Sunday, August 13, 2006
Pâté de Poulets à la Crême - A Chicken Pie with Cream
Pâté de Poulets à la Crême
Vôtre Pâté étant dressé; mettez-y vos poulets par quartiers, assaisonné de sel, poivre, muscade, champignons & morilles, lard pilé and fines herbes: couvrez-le de tranches de veau and de bardes de lard, and le recouvrez d’une abaisse, and le mettez au four; étant cuit, découvrez-le, and ôtez-en les bardes de lard, tranches de veau, and le dégraissez; mettez-y un coulis blanc. Le maniere de faire le coulis blanc est marquée à la letter C. Voyez que le pàté soit d’un bon goût, and le servez chaudement pour Entrée.
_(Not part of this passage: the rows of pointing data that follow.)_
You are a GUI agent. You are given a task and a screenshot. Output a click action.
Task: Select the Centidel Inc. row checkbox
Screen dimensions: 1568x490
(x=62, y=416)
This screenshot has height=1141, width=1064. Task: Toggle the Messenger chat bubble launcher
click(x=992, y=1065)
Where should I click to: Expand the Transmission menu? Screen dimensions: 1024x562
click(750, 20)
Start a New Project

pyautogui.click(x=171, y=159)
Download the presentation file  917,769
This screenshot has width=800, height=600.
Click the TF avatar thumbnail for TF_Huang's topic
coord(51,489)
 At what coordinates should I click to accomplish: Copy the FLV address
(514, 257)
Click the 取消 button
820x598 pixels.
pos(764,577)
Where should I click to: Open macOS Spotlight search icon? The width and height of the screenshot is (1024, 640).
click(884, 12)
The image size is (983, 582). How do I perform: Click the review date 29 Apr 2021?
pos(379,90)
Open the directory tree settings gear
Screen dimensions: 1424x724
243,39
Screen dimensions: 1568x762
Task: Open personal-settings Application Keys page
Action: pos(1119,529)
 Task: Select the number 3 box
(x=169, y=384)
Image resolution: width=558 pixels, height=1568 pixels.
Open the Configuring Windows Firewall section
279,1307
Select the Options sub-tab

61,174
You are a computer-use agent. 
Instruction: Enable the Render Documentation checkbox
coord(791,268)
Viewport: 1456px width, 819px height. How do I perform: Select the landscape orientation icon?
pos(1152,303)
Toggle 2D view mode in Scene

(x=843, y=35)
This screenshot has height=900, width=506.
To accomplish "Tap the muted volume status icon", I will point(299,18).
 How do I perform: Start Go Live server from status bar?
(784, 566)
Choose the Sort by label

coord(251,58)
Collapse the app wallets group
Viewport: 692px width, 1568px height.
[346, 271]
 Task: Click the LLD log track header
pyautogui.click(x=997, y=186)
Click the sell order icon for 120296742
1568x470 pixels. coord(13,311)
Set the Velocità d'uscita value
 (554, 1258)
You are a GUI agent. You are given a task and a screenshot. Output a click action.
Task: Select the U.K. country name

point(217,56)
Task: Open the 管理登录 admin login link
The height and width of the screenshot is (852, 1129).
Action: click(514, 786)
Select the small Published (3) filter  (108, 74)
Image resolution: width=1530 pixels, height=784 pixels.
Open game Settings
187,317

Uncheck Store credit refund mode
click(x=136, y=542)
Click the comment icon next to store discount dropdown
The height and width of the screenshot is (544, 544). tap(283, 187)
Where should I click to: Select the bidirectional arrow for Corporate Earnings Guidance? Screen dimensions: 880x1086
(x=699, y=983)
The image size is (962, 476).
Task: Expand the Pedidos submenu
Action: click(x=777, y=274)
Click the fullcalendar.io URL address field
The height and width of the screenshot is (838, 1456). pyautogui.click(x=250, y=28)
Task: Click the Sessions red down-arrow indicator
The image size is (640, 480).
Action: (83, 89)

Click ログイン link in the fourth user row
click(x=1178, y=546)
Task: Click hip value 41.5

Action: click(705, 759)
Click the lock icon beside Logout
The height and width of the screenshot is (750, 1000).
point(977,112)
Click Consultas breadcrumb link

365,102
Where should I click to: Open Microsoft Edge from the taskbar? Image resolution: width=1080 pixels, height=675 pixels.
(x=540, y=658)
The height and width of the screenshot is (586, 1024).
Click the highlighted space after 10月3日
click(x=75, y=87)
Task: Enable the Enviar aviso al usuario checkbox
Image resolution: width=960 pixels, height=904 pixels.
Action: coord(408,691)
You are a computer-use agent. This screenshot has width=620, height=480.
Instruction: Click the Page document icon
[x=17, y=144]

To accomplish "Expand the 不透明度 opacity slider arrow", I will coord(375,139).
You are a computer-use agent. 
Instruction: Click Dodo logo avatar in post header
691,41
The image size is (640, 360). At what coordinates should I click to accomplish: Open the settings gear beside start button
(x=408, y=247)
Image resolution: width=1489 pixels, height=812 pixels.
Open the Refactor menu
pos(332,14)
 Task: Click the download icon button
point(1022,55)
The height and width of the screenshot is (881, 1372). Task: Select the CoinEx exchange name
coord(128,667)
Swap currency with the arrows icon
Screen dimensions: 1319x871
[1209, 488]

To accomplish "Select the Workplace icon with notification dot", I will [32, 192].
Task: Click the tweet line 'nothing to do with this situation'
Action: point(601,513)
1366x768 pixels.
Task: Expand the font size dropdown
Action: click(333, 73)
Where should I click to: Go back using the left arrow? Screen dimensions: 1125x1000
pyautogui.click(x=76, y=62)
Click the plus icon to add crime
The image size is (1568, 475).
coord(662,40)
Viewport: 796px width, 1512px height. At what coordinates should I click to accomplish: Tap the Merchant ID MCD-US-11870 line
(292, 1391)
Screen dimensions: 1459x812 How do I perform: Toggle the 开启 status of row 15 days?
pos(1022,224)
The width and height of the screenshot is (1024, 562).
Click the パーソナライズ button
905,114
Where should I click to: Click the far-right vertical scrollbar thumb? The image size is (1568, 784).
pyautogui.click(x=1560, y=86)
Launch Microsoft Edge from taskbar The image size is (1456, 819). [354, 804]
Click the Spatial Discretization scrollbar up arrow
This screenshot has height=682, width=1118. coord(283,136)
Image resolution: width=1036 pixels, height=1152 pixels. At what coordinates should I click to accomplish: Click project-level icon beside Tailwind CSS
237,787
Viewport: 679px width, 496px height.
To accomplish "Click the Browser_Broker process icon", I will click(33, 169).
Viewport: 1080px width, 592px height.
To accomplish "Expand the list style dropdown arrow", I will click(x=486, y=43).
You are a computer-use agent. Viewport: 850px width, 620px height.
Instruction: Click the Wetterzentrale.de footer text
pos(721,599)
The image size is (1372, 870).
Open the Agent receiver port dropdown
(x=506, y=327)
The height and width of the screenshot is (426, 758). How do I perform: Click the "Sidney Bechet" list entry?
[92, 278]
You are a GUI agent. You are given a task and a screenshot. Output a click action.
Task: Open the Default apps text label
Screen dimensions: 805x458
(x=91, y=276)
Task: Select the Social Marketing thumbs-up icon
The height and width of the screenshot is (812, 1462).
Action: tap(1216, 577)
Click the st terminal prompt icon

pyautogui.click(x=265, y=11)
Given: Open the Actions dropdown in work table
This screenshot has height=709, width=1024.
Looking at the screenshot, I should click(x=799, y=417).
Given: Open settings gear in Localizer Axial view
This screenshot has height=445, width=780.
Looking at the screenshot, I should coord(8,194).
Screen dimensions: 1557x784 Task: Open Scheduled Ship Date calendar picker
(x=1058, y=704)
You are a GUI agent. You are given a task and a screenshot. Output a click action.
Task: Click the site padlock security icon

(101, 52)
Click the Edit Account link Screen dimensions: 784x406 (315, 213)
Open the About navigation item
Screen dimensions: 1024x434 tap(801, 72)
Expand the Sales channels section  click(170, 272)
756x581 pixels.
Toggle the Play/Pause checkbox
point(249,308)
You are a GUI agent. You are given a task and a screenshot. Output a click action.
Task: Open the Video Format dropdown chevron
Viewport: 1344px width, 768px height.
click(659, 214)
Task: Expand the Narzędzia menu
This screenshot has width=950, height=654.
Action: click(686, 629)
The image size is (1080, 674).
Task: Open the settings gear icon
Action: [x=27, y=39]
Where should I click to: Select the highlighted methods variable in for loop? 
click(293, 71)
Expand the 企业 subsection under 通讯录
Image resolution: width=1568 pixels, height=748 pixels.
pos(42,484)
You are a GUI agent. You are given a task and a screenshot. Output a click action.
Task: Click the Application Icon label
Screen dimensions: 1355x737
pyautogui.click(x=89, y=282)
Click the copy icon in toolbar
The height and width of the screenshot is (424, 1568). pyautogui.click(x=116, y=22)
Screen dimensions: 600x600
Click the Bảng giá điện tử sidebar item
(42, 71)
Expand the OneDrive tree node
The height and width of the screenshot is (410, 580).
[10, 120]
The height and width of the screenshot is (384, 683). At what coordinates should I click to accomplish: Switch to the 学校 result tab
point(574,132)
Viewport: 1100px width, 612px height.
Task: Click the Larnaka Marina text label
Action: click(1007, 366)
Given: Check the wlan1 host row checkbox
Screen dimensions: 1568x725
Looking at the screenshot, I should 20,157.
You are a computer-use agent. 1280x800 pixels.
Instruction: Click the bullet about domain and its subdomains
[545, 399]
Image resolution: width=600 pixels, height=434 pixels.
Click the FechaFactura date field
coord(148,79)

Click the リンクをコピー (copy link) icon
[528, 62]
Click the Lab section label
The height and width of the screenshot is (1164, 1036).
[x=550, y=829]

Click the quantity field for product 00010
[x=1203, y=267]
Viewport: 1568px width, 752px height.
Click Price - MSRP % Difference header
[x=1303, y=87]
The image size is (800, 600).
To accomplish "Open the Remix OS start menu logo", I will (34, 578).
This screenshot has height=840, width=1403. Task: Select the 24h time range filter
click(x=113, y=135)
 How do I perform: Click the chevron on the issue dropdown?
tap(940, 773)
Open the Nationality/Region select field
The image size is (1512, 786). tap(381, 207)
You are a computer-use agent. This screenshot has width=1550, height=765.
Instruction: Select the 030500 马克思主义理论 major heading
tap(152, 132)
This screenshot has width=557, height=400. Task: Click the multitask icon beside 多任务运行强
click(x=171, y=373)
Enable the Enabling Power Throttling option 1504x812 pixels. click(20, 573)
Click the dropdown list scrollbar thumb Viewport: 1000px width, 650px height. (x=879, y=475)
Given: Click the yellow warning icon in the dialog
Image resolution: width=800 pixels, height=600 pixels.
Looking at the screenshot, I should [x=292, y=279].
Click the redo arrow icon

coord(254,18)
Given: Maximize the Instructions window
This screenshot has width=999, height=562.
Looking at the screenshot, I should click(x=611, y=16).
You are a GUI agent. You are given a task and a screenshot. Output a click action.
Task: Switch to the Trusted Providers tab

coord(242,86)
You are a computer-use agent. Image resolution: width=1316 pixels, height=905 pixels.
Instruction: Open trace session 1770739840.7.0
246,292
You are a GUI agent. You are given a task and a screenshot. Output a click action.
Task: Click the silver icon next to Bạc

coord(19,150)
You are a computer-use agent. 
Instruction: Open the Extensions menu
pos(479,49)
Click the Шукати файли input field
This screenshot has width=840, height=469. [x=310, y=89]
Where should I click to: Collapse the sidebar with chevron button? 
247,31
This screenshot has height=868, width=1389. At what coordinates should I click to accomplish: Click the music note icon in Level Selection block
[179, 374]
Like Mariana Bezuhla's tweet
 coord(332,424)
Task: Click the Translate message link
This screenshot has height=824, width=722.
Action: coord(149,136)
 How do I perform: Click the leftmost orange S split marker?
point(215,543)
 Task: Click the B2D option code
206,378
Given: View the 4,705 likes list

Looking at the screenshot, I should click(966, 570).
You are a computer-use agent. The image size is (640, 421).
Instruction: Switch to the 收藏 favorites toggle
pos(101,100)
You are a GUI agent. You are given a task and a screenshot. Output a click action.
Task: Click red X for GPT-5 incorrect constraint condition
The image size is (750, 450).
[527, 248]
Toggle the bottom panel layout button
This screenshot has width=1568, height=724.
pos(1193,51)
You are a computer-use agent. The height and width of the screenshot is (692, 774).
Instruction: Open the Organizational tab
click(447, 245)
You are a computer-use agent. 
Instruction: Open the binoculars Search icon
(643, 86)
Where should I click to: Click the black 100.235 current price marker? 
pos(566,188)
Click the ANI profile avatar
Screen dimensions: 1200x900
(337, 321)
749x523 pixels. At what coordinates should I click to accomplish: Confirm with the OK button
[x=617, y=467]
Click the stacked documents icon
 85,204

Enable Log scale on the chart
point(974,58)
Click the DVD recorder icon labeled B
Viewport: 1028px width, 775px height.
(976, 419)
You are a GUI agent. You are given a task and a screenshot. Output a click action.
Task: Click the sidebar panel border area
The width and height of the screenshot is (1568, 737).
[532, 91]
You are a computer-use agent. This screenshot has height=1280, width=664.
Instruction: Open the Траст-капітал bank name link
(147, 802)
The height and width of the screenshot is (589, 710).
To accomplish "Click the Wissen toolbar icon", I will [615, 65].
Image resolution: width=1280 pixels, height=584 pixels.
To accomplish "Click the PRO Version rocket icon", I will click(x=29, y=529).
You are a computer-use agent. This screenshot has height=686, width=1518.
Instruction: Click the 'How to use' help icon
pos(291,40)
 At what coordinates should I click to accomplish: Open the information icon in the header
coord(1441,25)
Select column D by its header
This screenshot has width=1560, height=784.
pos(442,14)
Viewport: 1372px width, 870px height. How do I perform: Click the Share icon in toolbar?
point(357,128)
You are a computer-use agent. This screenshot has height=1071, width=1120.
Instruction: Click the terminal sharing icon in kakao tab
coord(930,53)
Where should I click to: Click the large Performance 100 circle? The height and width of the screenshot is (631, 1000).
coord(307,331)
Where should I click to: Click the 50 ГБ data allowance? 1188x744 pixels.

Le cuisiner roïal et bourgeois, François Massialot. Paris: Charles de Sercy, 1691.
Translation:
Line your pie dish with pastry; put your quartered chickens in, season with salt, pepper, nutmeg, mushrooms & morels, crushed, fried bacon and sweet herbs: cover it with calf and sections of bacon, and cover it with an uppercrust, and bake it in the oven; after it’s cooked, uncover it, and remove the bacon bards, calf sections, and degrease it; put a white sauce in. The manner of making the white sauce is marked with the letter C. See that your pastry is of a good taste, and serve hot for Entrée
Adaptation:
A Chicken Pie with cream
As soon as the pastry [undercrust] is in your pie dish, put your chickens into it in quarters [I used cubed chicken breast], seasoned with pepper, salt, nutmeg, cinnamon, and fines herbs [I used celery and onions. I fried the onions and celery in a little butter and olive oil and added the fresh cubed chicken breast and sautéed it until the vegetables were translucent and the chicken was white and mostly done. I then added one cup of milk and 1/3 cup of flour stirred together and cooked it until a white sauce came together. Next I poured the filling in to pastry lined pie dish] and covered it with an uppercrust of the same paste. [Most pies of this type had vent holes in the upper crust with applied circles of pastry, which when baked, make it possible to add liquids {aspic, cream, mushroom juice, etc.}] When it is baked, pour in some cream and let it stand a little while longer in the oven. Lastly, add some mushroom juice and serve it up hot to table.
Comment:
The nutmeg and cinnamon is not a flavor we associate with chicken today; however, it is delicious and would make a very tasty “hot dish” to share at impromptu dinners where one is asked to bring a dish. This is one place to use all of the green veggie leftovers [I think carrot or squash would overpower this dish] or fresh green herbs—green onions, chives, celery, artichokes, etc.
I will make this dish again; my husband was pleased with the complexity of flavors. Enjoy!